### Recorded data
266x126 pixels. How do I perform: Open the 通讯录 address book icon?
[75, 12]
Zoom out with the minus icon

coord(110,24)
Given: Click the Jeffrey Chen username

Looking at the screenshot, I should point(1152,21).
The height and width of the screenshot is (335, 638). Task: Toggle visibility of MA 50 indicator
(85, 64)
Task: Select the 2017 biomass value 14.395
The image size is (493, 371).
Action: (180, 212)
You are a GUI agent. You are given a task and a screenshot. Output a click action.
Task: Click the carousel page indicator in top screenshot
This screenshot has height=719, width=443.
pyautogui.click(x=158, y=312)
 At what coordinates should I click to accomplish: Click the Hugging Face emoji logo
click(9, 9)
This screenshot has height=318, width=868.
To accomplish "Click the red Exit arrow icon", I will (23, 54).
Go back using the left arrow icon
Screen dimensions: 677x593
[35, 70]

### Work instruction
A word-for-word copy of the lines above from the one with "The height and" through the one with "You are a GUI", inclusive, is the only output wanted.

### Reply
The height and width of the screenshot is (335, 638). Task: Toggle visibility of MA 50 indicator
(85, 64)
Task: Select the 2017 biomass value 14.395
The image size is (493, 371).
Action: (180, 212)
You are a GUI agent. You are given a task and a screenshot. Output a click action.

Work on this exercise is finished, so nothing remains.